Several IR shapes compile directly to a pipeline.

| IR | Pipeline emit |
|---|---|
| `groupBy` | `[{$match: filter}, {$group: {...}}, {$match: havingMatch}, {$sort}, {$skip}, {$limit}]` |
| `near` filter combined with `nearTo` orderBy | `[{$geoNear: {...query, key, distanceField, spherical}}, {$skip}, {$limit}, {$project}]` |
| `nearTo` on a vector field | `[{$vectorSearch: {...}}, {$set: {_distance: {$meta}}}, {$project}]` |
| `_count` on hydration | `[{$match: {<fk>: {$in: refs}}}, {$group: {_id: '$<fk>', c: {$sum: 1}}}]` |
| `count({ distinct: [...] })` | `[{$match: filter}, {$group: {_id: <by>}}, {$count: 'n'}]` |
| `db.<model>.aggregate({ pipeline })` | the pipeline you passed, through `coerceExtendedJSON` |

Stage-by-stage notes:

* **`$match`** — both pre-group (in `executeGroupBy`) and post-group
  (`having`). The `where` compiler in `compile-from-ir.ts` is the same
  one `find` uses, so `$expr`, `$and`, `$or`, `$nor`, regex flags, and
  every operator listed in [QUERIES](./QUERIES.md#where-operator-reference-per-dialect)
  translate identically.
* **`$group`** — `_count`, `_sum`, `_avg`, `_min`, `_max` become flat
  aliases (`__agg_count_<field>`, etc.) so the reshaper can rebuild
  the nested `{ _count: { ... }, _sum: { ... } }` payload regardless of
  bucket count. `_count: { _all: true }` is `{ $sum: 1 }`.

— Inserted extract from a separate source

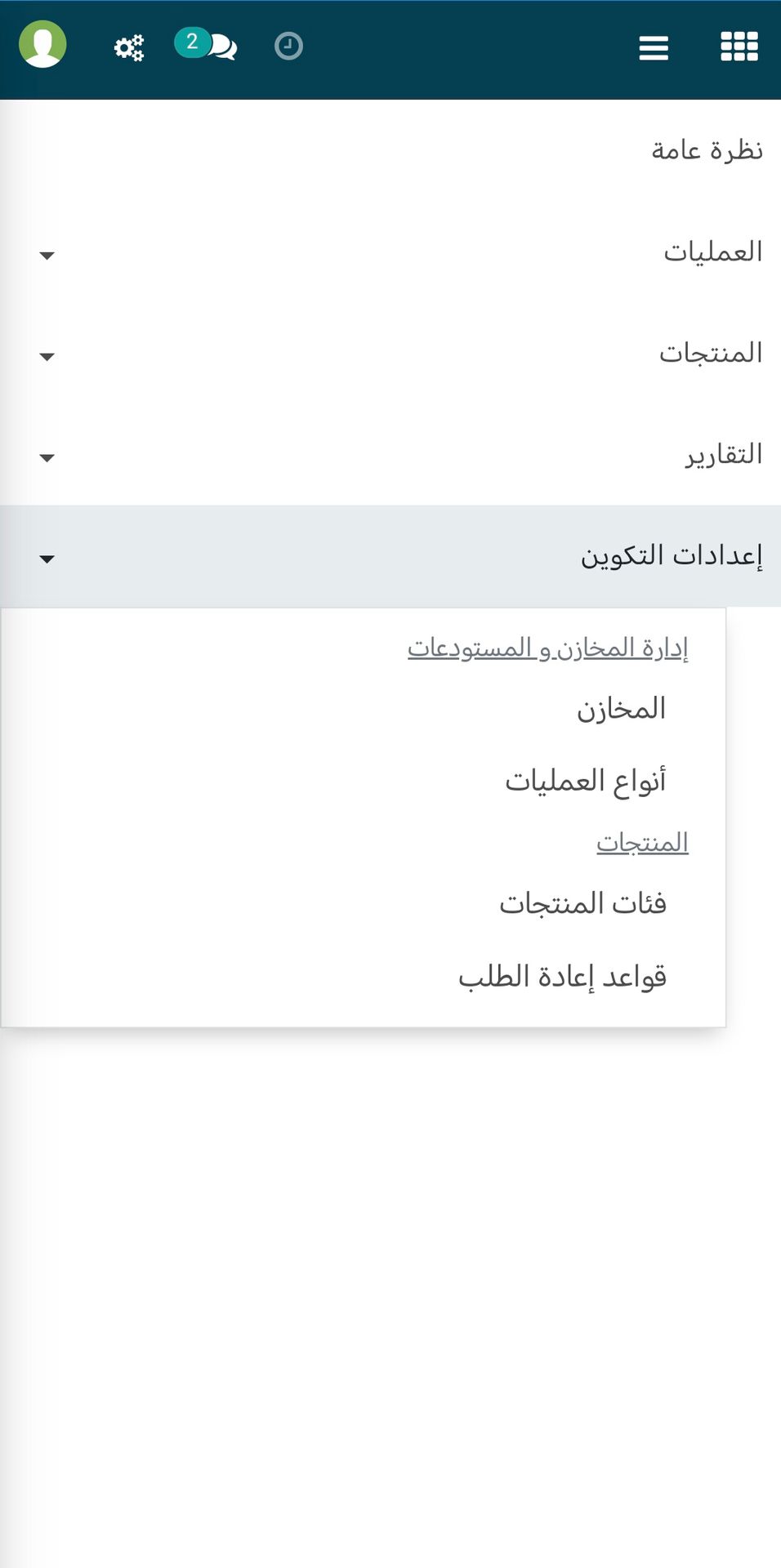Choose المخازن from the submenu
Viewport: 781px width, 1568px height.
pos(621,708)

* **`$lookup`** — not emitted by the typed surface for hydration (see
  [Relations](#relations-via-lookup-vs-application-side-hydration)).

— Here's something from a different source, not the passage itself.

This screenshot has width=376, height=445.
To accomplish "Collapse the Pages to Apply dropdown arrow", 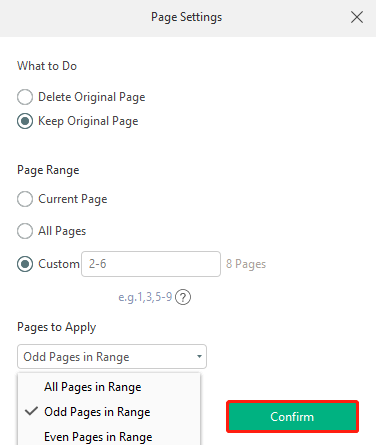I will click(199, 356).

  Use raw aggregate when you need it.
* **`$facet`** — not emitted; raw aggregate is the path. Useful for
  multi-metric dashboards (see [worked examples](#three-worked-examples)).

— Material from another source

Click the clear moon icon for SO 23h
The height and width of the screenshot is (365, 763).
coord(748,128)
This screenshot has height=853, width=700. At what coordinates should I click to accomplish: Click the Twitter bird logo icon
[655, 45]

* **`$project`** — appended for `select` / `omit` projections. Mongo
  cannot mix `0` and `1` in one `$project` except for `_id: 0`, so the
  compiler picks "all 1s" (exclusive) or "all 0s" (omit-only) — never
  a mix.
* **`$unwind`** — not emitted; raw aggregate. Useful when you need to
  group by an element of an `embedMany` array.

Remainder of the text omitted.